Hello panel devotees,
I believe I'm seeing a bug in cumulated sample restrictions in the panel
context. Before I can set up a minimal example, let me describe
hopefully in enough detail what I'm doing, what's failing, which
workaround exists, and so on. I can't supply the dataset (yet) because
it's big.
The full data is structured and recognized by gretl as follows (I
believe the translated German terms are self-explanatory in this context):
Voller Datenbereich: 1:001 - 5860:900 (n = 5274000)
This is monthly, in general heavily unbalanced, the index variables
stemming from $unit and $obsdate are "stationindex" and "iso" (for ISO
date format).
For certain data cleaning reasons I'm first applying the following
restriction:
(1) smpl STATIONS_ID==291 --restrict --replace
which gives me:
Voller Datensatz: 5274000 Beobachtungen
Aktuelle Stichprobe: 1288 Beobachtungen
So far, so good. Then I want to keep only those obs where a certain
variable "temp" is non-missing, so I do:
(2) smpl ok(temp) --restrict
which then yields:
Voller Datensatz: 5274000 Beobachtungen
Aktuelle Stichprobe: 1:001 - 2:156 (n = 312)
Notice that gretl by itself figured out that this subsample has a valid
and feasible panel structure, I didn't tell it that. Does this side
effect matter? I don't know.
At this point let me demonstrate that there are no missings in this
subsample; in the console, asking for "=sum(missing(dataset))" yields 0.
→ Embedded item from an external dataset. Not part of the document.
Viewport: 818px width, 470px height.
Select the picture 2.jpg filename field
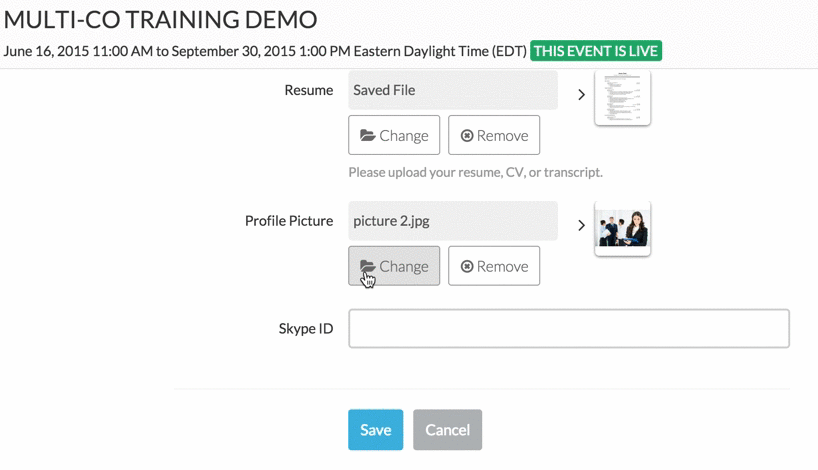coord(452,221)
Finally I want to retain only the most recent time period, and since
"iso" is my time variable, I try to apply this restriction:
(3) smpl iso==max(iso) --restrict
In theory there should be at least one observation where any given
variable takes on its own max (and in fact in this case there are two
such obs) -- however, now I'm getting an error message:
"No obs would be left!" (retranslated)
This can't be true, can it? So I tried the following workaround before
getting to step (3), i.e. starting from scratch and applying
restrictions (1) and (2), then I create a helper series:
series checkiso = iso==max(iso)
And indeed, "=sum(checkiso)" gives me the correct answer 2. Now I try
the equivalent workaround restriction:
(3b) smpl checkiso --restrict
... and it works nicely, as expected, leaving only two obs in the active
sample!
So why does step (3) not work? I believe it's a bug, but maybe I'm
missing something.
Ah, one more remark: For other values in the step-(1) restriction I'm
seeing that there won't be a recognized panel dataset after step (2),
and apparently in those case there is no problem! That's why I mentioned
it above, maybe it's relevant.
Sorry for a long message, I hope I was clear enough.
thanks
sven